¿Se puede vivir sin sexo? Cómo vivir sin hacer el amor

¿Se puede vivir sin sexo o es malo no tener sexo?

Se puede vivir sin sexo¿Dejar de hacer el amor es una fuente de desequilibrio y frustración? Los hombres y las mujeres que tienen más sexo nos dan respuesta a esta incógnita.

Tienen entre 30 y 40 años. Son personas equilibradas, independientes, más o menos atractivas. Pero ya no se aman. En una sociedad donde el sexo está por todas partes, donde hay una “tiranía del placer” en palabras de Jean-Claude Guillebaut (‘Tiranía del placer, El Umbral’, 1999 Premio Renaudot de ensayo 1998) ¿cómo vivimos sin sexo?
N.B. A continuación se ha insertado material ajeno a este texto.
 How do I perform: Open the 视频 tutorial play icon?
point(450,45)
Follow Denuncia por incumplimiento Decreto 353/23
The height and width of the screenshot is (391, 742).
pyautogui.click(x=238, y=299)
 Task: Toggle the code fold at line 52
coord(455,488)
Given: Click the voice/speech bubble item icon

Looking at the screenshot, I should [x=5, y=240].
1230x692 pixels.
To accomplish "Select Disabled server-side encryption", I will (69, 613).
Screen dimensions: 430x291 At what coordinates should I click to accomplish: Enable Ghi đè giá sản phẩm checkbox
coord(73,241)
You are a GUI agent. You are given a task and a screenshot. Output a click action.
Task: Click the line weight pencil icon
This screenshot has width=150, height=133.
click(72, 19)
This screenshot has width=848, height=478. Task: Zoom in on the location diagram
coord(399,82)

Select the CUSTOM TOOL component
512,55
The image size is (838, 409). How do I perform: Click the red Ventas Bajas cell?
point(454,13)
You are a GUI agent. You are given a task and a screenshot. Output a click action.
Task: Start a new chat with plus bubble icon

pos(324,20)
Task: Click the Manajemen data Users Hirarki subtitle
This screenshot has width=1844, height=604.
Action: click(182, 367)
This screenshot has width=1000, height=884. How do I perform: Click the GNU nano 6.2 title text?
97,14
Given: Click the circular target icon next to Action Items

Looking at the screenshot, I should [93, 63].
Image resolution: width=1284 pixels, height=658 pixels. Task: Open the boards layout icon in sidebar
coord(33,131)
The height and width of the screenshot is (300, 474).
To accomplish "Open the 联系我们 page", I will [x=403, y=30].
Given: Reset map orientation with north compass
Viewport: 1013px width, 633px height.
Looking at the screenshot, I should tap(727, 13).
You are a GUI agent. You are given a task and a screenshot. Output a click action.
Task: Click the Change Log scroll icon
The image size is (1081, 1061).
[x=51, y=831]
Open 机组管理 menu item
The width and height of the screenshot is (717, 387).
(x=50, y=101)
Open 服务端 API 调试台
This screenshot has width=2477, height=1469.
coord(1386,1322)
Quienes viven sin sexo sufren esa situación para protegerse a sí mismos o bien la han elegido para sentirse mejor con la abstinencia. “Estoy cansado de que todos me miren como a un discapacitado. Estoy cansado de tener que convencerles de que soy normal”, afirma Anna, de 35 años, que lleva sin mantener relaciones con un hombre desde hace ocho años.

Cómo vivir sin sexo: una preocupación persistente

Cómo vivir sin sexoPero ¿es normal vivir sin sexo? Para Freud, la abstinencia no es cómoda. “La tarea de controlar el impulso sexual que nos conduceal encuentro sexual puede reclamar toda la fuerza de un ser humano. Sólo una minoría tiene éxito, y aun así de manera intermitente. La lucha contra la sensualidad consume toda la energía del carácter disponible”.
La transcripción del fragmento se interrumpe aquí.